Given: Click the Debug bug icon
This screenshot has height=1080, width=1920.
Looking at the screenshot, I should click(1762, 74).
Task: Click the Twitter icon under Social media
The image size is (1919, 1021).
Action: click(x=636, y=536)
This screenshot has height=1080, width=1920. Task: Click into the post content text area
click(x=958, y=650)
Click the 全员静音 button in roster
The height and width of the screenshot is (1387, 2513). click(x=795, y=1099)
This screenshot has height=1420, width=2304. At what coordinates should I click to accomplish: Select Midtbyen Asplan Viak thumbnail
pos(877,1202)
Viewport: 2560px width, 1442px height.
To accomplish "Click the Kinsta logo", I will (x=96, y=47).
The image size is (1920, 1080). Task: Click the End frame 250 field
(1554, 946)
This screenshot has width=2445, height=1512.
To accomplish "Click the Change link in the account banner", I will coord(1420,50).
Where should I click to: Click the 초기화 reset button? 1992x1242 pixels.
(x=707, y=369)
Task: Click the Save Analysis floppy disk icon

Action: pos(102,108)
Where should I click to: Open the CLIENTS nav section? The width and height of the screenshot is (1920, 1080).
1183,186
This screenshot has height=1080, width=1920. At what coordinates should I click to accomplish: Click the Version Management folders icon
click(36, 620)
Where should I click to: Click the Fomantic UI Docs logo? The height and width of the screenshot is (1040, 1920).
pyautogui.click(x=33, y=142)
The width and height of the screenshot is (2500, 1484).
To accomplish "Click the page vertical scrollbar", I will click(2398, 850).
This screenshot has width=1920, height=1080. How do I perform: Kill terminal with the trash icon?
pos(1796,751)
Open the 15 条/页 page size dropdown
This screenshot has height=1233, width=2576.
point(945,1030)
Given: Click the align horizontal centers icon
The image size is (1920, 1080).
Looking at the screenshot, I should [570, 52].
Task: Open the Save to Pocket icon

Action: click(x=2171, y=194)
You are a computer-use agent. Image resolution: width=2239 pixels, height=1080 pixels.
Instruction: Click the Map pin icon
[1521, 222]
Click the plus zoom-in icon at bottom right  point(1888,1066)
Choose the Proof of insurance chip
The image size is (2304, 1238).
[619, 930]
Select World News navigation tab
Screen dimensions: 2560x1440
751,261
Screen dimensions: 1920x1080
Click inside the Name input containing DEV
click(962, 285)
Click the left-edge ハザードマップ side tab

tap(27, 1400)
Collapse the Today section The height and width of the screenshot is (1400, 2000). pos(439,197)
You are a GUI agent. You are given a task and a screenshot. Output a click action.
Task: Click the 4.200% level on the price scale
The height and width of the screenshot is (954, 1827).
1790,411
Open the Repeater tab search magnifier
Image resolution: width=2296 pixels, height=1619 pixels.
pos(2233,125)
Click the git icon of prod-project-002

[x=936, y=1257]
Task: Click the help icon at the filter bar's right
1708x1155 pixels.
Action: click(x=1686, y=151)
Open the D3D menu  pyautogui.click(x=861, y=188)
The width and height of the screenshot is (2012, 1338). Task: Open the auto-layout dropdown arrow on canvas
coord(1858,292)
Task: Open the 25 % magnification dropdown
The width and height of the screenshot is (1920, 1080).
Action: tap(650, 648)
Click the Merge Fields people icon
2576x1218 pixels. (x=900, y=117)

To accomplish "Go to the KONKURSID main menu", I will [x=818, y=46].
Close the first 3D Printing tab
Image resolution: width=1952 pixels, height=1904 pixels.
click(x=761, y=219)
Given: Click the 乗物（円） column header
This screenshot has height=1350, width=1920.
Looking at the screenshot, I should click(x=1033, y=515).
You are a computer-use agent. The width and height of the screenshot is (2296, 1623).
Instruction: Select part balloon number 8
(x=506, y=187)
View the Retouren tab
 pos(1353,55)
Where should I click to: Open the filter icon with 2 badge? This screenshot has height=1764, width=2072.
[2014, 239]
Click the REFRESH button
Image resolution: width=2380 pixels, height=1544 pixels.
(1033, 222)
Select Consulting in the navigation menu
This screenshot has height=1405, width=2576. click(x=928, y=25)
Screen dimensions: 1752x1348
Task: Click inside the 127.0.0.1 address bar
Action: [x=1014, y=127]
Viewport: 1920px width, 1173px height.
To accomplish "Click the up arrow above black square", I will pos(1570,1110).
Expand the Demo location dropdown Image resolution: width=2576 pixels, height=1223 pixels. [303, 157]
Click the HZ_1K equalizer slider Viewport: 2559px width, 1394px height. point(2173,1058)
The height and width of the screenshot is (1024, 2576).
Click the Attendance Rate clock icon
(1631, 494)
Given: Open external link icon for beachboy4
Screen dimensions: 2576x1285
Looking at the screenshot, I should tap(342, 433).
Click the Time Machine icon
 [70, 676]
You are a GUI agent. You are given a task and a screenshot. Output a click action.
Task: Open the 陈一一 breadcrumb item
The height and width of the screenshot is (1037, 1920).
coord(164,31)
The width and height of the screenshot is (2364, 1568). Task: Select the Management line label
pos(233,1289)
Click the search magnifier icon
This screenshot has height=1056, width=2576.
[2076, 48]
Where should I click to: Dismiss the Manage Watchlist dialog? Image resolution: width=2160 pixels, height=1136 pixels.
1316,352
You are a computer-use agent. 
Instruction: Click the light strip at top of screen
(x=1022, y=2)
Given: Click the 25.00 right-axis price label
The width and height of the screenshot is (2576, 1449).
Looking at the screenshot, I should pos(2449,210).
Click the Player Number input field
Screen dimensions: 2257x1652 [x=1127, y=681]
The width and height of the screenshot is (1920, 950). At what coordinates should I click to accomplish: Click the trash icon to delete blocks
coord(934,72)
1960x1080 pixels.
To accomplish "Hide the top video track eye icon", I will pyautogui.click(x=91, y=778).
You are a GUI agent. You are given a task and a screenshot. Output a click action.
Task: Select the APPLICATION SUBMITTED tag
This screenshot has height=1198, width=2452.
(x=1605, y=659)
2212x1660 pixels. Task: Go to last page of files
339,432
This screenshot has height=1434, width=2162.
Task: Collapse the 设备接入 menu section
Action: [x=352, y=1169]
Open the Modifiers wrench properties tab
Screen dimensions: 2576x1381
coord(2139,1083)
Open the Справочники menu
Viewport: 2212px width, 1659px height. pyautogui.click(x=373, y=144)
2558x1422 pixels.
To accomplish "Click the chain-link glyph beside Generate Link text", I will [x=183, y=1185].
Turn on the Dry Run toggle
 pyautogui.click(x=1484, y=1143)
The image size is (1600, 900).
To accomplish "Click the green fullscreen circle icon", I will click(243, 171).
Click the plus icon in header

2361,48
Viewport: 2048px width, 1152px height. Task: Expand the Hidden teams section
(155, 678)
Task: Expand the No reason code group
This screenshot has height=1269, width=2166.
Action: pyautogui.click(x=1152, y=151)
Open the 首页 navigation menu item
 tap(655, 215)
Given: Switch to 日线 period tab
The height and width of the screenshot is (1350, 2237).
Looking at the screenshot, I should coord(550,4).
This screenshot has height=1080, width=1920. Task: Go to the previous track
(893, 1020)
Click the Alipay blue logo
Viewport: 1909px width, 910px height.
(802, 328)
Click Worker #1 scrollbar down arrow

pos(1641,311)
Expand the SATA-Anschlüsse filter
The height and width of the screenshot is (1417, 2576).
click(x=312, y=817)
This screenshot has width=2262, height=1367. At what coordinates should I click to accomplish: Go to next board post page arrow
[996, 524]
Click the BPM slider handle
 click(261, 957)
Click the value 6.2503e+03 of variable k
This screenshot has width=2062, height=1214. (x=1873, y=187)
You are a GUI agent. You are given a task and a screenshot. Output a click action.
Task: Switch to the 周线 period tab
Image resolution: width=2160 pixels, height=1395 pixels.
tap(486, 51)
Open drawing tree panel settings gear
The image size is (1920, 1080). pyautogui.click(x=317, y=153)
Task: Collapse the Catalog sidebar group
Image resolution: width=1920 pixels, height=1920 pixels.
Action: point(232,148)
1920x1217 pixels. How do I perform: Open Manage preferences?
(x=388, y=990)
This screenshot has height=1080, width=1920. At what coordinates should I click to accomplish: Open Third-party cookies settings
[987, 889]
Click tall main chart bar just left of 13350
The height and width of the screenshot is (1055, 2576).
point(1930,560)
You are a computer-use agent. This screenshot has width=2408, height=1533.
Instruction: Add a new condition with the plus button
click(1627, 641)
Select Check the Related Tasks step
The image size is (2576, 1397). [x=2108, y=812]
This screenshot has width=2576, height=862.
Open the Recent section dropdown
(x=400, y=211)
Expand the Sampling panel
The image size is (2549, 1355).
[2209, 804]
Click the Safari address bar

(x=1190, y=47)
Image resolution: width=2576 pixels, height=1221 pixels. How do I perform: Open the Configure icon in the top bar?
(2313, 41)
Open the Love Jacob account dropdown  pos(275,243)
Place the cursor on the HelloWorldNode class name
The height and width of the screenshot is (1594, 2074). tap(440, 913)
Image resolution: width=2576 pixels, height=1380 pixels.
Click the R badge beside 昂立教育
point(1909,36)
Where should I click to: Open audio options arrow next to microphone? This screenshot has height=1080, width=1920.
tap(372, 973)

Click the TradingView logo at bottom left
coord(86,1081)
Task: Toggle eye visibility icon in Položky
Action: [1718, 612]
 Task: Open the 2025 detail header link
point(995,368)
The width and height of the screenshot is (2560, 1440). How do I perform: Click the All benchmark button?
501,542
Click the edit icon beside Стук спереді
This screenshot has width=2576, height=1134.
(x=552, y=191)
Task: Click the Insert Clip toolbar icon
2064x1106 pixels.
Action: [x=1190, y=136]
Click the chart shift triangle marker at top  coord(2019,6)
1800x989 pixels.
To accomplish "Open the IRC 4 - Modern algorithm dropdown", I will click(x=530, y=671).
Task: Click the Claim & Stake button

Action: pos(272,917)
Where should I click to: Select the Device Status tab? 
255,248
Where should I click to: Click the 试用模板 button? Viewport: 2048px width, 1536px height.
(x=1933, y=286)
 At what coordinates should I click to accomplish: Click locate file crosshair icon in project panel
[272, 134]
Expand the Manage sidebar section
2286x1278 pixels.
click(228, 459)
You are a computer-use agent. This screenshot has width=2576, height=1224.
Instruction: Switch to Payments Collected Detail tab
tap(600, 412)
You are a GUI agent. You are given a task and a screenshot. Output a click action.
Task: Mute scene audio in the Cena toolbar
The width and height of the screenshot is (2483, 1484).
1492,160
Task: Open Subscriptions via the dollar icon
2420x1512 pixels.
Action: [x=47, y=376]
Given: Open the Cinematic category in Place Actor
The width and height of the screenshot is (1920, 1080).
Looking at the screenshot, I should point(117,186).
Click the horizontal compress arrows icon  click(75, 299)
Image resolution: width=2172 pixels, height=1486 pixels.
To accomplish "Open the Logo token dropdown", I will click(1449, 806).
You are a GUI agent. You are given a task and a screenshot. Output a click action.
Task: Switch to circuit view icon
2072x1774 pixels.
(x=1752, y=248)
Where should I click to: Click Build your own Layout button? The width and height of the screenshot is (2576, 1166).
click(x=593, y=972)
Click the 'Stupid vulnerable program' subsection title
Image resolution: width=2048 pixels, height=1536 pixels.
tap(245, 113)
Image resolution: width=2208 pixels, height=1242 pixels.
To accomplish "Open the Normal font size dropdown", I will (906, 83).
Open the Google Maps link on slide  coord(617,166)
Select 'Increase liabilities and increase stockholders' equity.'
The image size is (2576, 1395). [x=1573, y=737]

- [Aim of the task]:
Each line that contains the string "price" should be copied from the data above.

- [Answer box]:
Task: Click the 4.200% level on the price scale
Given: Click the 25.00 right-axis price label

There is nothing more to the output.